Basic Properties of Complex Numbers Review
Basic Properties of Complex Numbers Review
We will now review some of the recent material regarding complex numbers.
- Recall from the The Set of Complex Numbers page that the Imaginary Unit is defined to be $i = \sqrt{-1}$. An Imaginary Number is a number of the form $bi$ where $b \in \mathbb{R}$. For example, $2i$ is an imaginary number. A Complex Number is a number of the form $a + bi$ where $a, b \in \mathbb{R}$. For example, $3 + 2i$ is a complex number. The set of complex numbers is denoted by $\mathbb{C}$.
- If $z = a + bi \in \mathbb{C}$ then we defined the Real Part of $z$ as $\mathrm{Re} (z) = a$, and we defined the Imaginary Part of $z$ as $\mathrm{Im} (z) = b$. Furthermore, $z$ can be represented as an ordered pair or vector $(a, b)$ in the complex plane where the complex plane is $\mathbb{R}^2$ with the $x$-axis labelled as the Real Axis and the $y$-axis labelled as the Imaginary Axis.
- We then began to define some operations on the set of complex numbers. On the Addition and Multiplication of Complex Numbers page we defined Addition between $z = a + bi, w = c + di \in \mathbb{C}$ to obtain the sum $z + w$ by:
\begin{align} \quad z + w = (a + c) + (b + d)i \end{align}
- We defined Multiplication between $z = a + bi, w = c + di \in \mathbb{C}$ to obtain the Product $z \cdot w$ by:
\begin{align} \quad z \cdot w = (ac - bd) + (ad + bc)i \end{align}
- On the Division of Complex Numbers page we defined Division of two complex numbers. First we noted that if $w = c + di \in \mathbb{C}$ and $w \neq 0$ then the inverse of $w$ is:
\begin{align} \quad w^{-1} = \frac{1}{w} = \frac{c}{c^2 + d^2} - \frac{d}{c^2 + d^2}i \end{align}
- So if $z = a + bi, w = c + di \in \mathbb{C}$ and $w \neq 0$ then we can define the Quotient $\displaystyle{\frac{z}{w}}$ as:
\begin{align} \quad zw^{-1} = \frac{z}{w} = \frac{ac + bd}{c^2 + d^2} - \frac{ad - bc}{c^2 + d^2}i \end{align}
- On the The Set of Complex Numbers is a Field page we then noted that the set of complex numbers $\mathbb{C}$ with the operations of addition $+$ and multiplication $\cdot$ defined above make $(\mathbb{C}, +, \cdot)$ an algebraic field (similarly to that of the real numbers with the usually defined addition and multiplication).

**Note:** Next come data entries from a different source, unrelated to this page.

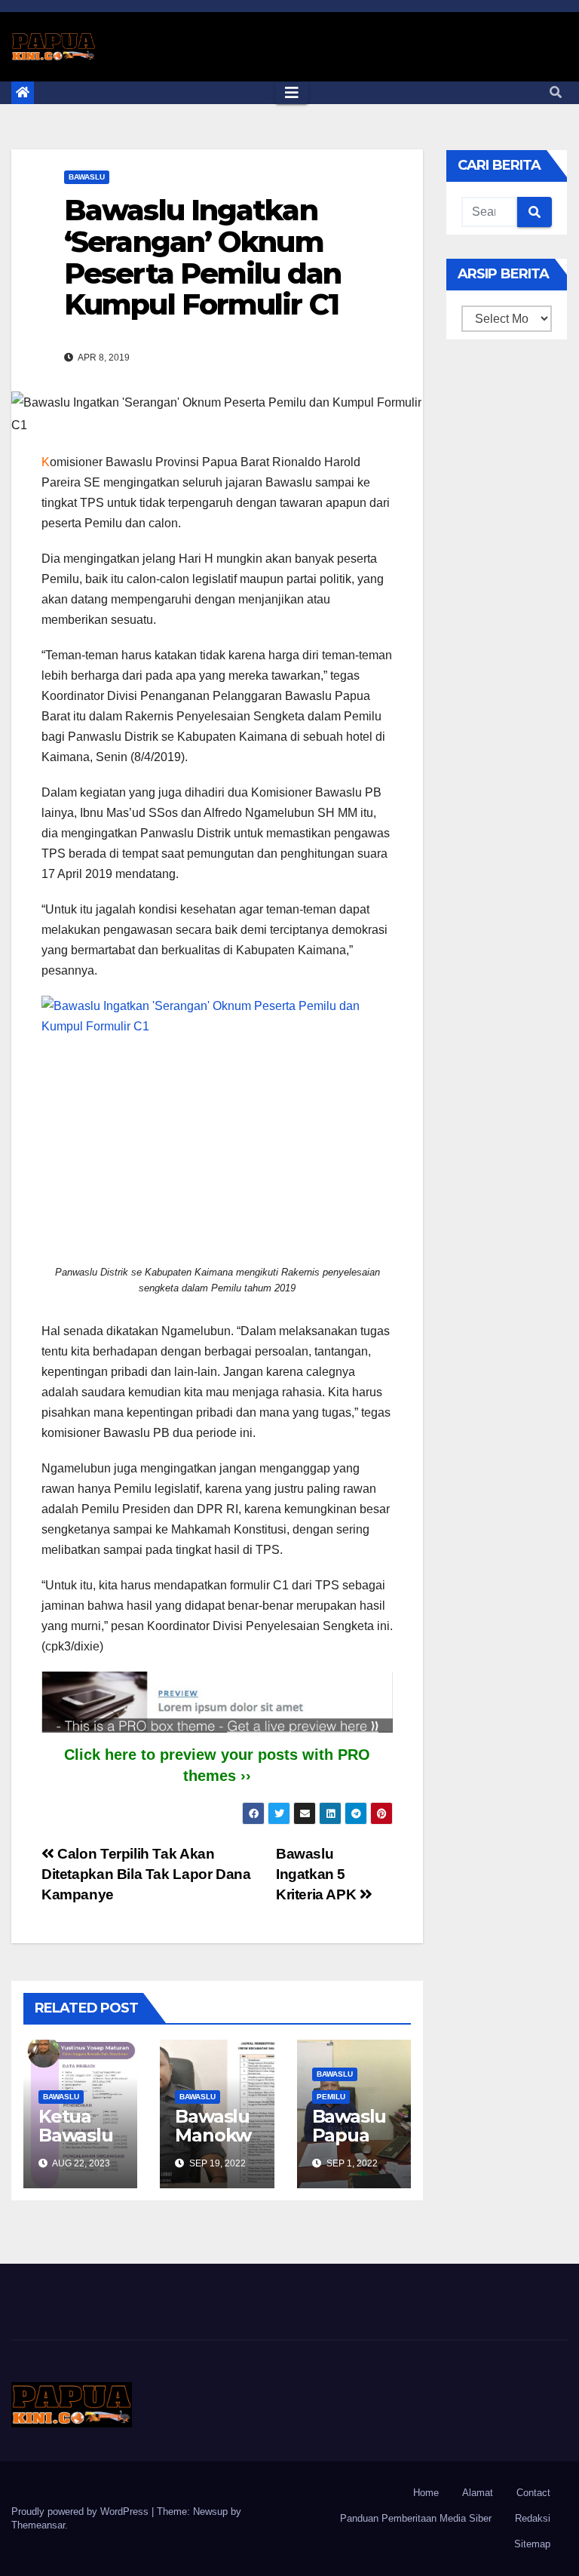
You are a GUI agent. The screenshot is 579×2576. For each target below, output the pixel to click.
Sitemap (532, 2544)
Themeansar (38, 2525)
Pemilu (331, 2096)
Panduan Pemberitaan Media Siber (416, 2518)
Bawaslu (87, 177)
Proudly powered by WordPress (81, 2511)
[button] (556, 92)
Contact (533, 2492)
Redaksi (532, 2518)
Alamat (477, 2492)
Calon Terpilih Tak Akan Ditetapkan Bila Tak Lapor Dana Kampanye (145, 1874)
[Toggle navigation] (291, 92)
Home (426, 2492)
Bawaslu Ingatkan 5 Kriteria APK (318, 1874)
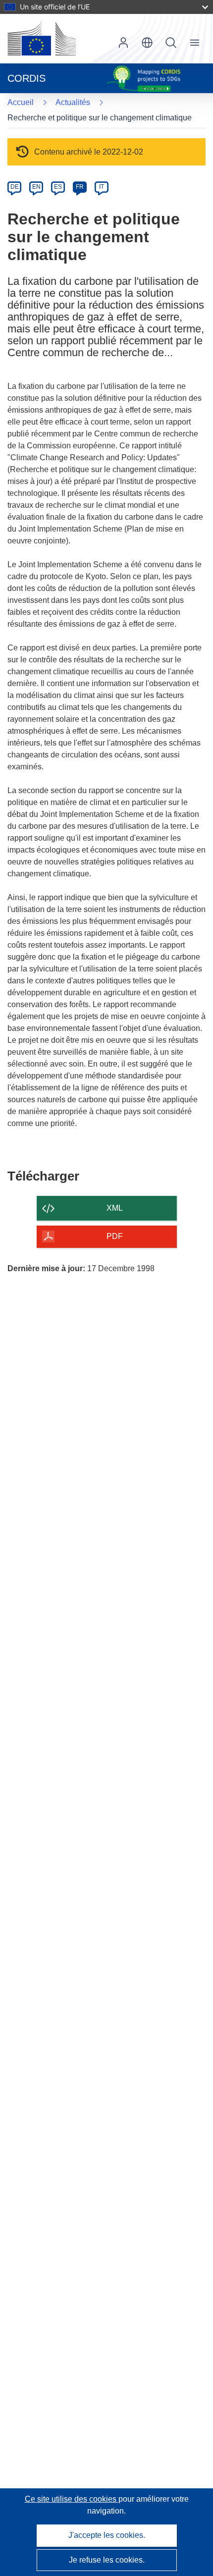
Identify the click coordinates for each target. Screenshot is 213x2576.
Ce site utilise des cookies (71, 2499)
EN (36, 186)
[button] (147, 43)
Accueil (20, 102)
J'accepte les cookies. (106, 2535)
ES (58, 186)
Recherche (171, 43)
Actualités (72, 102)
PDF (114, 1236)
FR (80, 186)
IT (101, 186)
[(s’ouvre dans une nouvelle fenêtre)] (41, 38)
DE (14, 186)
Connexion (123, 43)
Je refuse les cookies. (107, 2560)
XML (114, 1208)
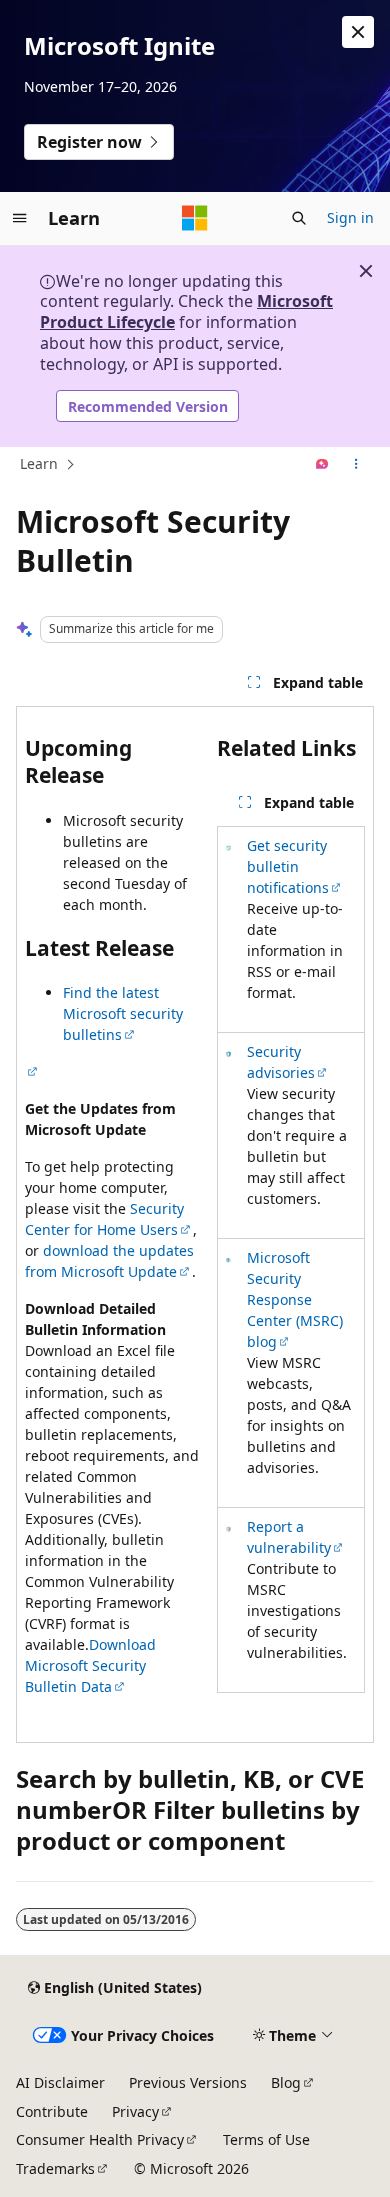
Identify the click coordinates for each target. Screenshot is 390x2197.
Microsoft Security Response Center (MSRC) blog (295, 1299)
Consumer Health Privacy (100, 2139)
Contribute (52, 2111)
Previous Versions (188, 2082)
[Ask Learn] (322, 465)
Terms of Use (266, 2139)
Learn (39, 463)
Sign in (350, 217)
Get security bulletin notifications (288, 866)
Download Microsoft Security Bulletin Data (90, 1665)
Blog (286, 2082)
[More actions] (356, 465)
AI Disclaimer (60, 2082)
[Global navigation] (20, 218)
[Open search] (299, 218)
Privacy (135, 2111)
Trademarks (55, 2168)
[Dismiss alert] (358, 32)
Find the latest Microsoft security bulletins (123, 1013)
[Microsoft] (195, 218)
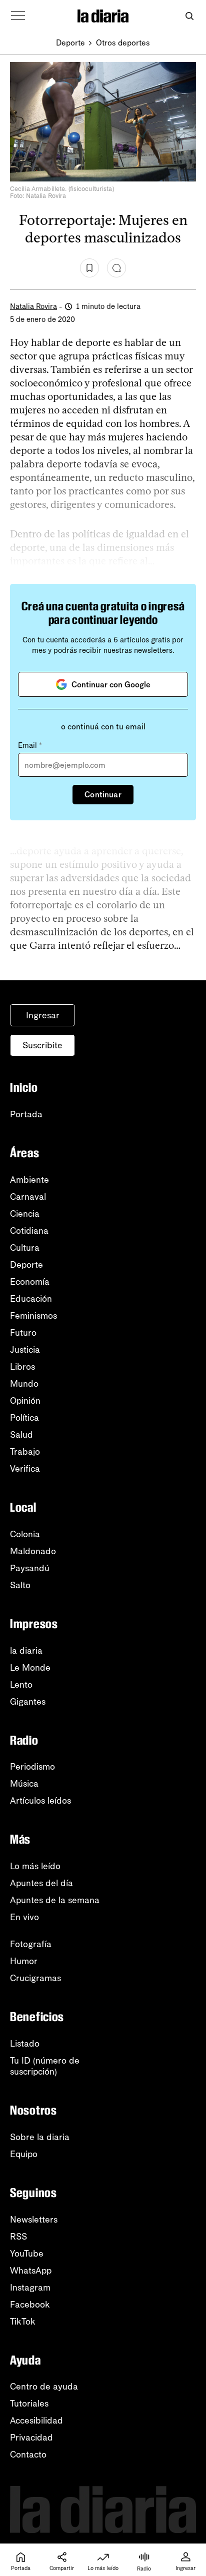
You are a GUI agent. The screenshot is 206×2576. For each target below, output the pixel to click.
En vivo (24, 1917)
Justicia (25, 1349)
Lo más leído (35, 1866)
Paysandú (30, 1568)
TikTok (23, 2321)
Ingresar (43, 1015)
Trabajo (25, 1451)
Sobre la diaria (40, 2137)
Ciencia (25, 1213)
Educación (31, 1298)
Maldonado (33, 1551)
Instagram (30, 2287)
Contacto (28, 2454)
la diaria (26, 1650)
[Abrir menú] (18, 16)
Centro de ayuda (44, 2386)
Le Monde (30, 1667)
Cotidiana (29, 1230)
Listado (25, 2043)
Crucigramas (35, 1978)
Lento (21, 1684)
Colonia (25, 1534)
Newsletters (34, 2219)
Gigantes (28, 1701)
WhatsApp (31, 2270)
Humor (24, 1961)
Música (24, 1783)
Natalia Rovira (33, 306)
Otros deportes (123, 42)
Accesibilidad (36, 2420)
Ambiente (29, 1179)
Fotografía (31, 1944)
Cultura (25, 1247)
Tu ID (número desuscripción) (45, 2066)
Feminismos (33, 1315)
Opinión (25, 1400)
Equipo (24, 2154)
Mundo (24, 1383)
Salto (20, 1585)
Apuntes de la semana (55, 1900)
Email (30, 745)
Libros (22, 1366)
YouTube (27, 2253)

- On the The Conjugate of a Complex Number page we then defined the Complex Conjugate of $z = a + bi$ to be the complex number $\overline{z} = a - bi$. We then proved some basic properties regarding the complex conjugate. We saw that $z = \overline{z}$ if and only if $z \in \mathbb{R}$, $z + \overline{z} = 2a$, $z - \overline{z} = 2bi$, and that $z \cdot \overline{z} = a^2 + b^2$.

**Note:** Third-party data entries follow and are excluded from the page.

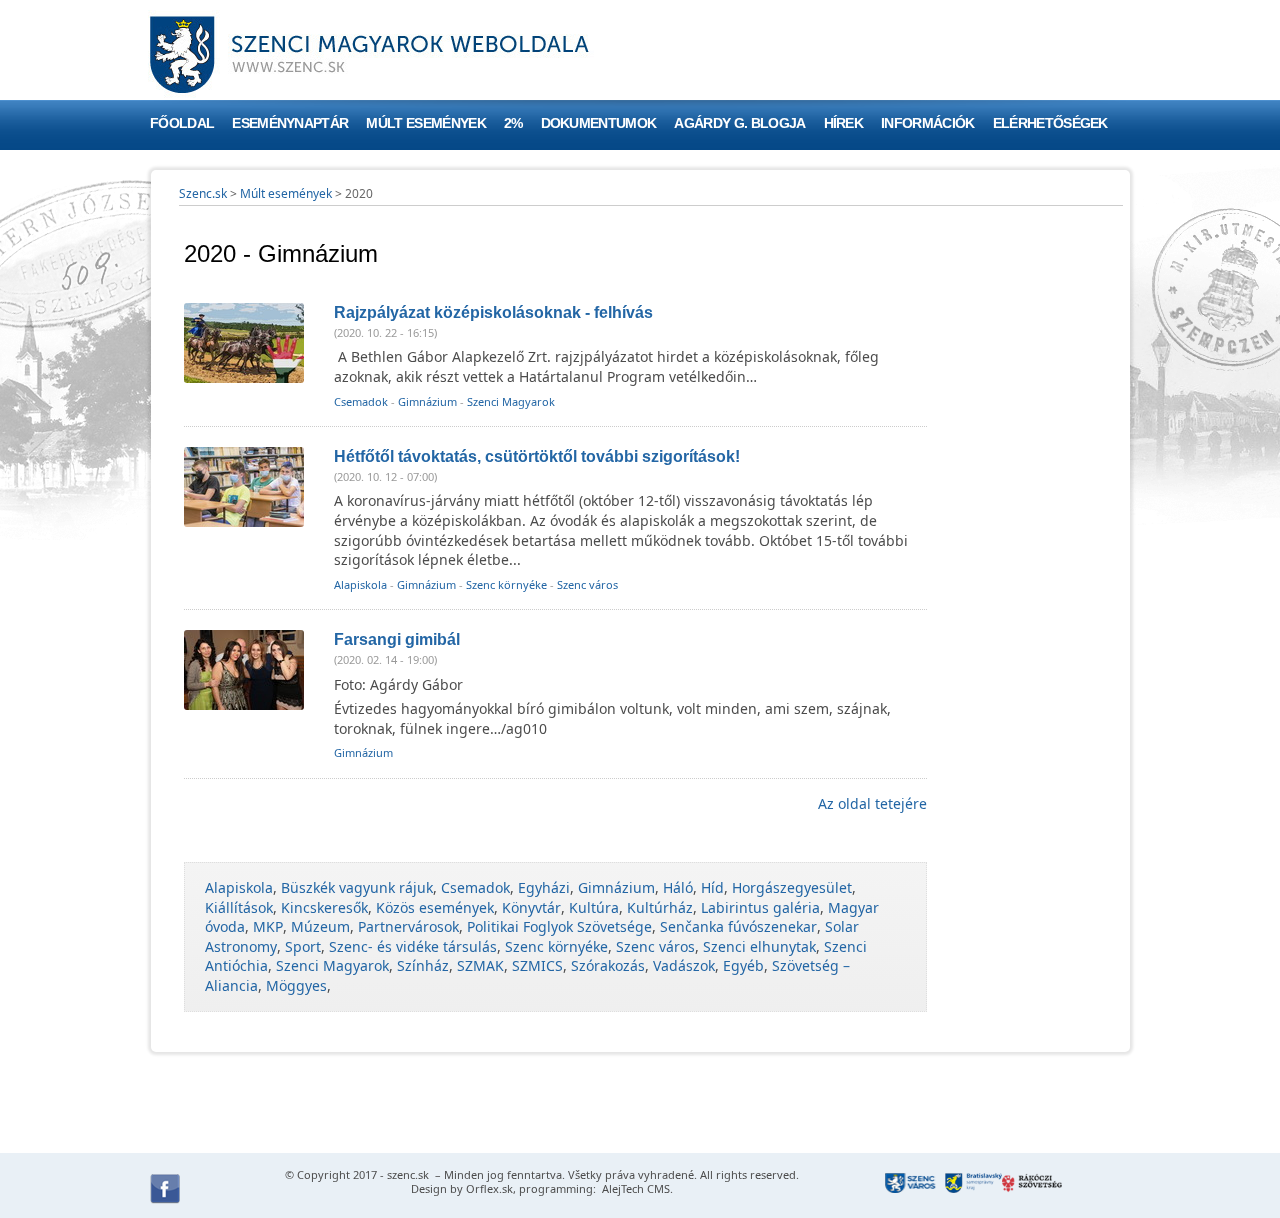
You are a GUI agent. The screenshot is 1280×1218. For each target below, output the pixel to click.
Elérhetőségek (1050, 123)
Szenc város (587, 584)
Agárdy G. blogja (739, 123)
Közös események (435, 907)
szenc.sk (408, 1174)
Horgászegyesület (792, 887)
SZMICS (537, 965)
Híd (712, 887)
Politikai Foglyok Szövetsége (559, 926)
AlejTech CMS (634, 1188)
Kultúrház (660, 907)
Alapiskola (360, 584)
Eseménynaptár (290, 123)
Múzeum (320, 926)
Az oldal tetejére (872, 803)
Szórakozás (608, 965)
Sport (303, 946)
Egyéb (743, 965)
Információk (928, 123)
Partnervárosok (408, 926)
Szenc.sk (203, 193)
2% (513, 123)
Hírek (844, 123)
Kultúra (594, 907)
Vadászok (684, 965)
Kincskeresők (324, 907)
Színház (423, 965)
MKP (268, 926)
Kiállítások (239, 907)
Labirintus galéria (760, 907)
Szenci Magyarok (511, 401)
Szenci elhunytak (759, 946)
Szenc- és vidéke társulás (413, 946)
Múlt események (425, 123)
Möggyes (296, 985)
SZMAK (480, 965)
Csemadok (361, 401)
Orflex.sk (489, 1188)
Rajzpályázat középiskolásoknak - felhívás (493, 312)
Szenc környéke (506, 584)
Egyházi (544, 887)
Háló (678, 887)
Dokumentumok (599, 123)
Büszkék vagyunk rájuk (357, 887)
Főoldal (182, 123)
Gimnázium (427, 401)
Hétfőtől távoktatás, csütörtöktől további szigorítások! (537, 456)
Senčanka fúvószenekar (738, 926)
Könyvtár (531, 907)
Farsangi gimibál (397, 639)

- On the The Absolute Value/Modulus of a Complex Number page we define the Absolute Value or Modulus of a complex number $z = a + bi \in \mathbb{C}$ to be:
\begin{align} \quad \mid z \mid = \sqrt{a^2 + b^2} \end{align}
- Geometrically, the absolute value of a complex number $z = a + bi$ gives us the length of the position vector $(a, b)$ in the complex plane.

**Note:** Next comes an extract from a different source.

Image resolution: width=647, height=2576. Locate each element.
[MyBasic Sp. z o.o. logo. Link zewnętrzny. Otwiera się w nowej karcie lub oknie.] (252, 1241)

- On the Square Roots of Complex Numbers page we proved a very important result which said that if $z \in \mathbb{C}$ then there exists a $w \in \mathbb{C}$ such that $z = w^2$. In other words, every complex number has a square root. More generally, every complex number has precisely two square roots (allowing repeated roots).
- We saw that the square roots of a complex number $z$ are both real if and only if $z$ is real and positive. We saw that the square roots of $z$ are both imaginary if and only if $z$ is real and negative. We saw that the square roots of $z$ are the same if and only if $z = 0$.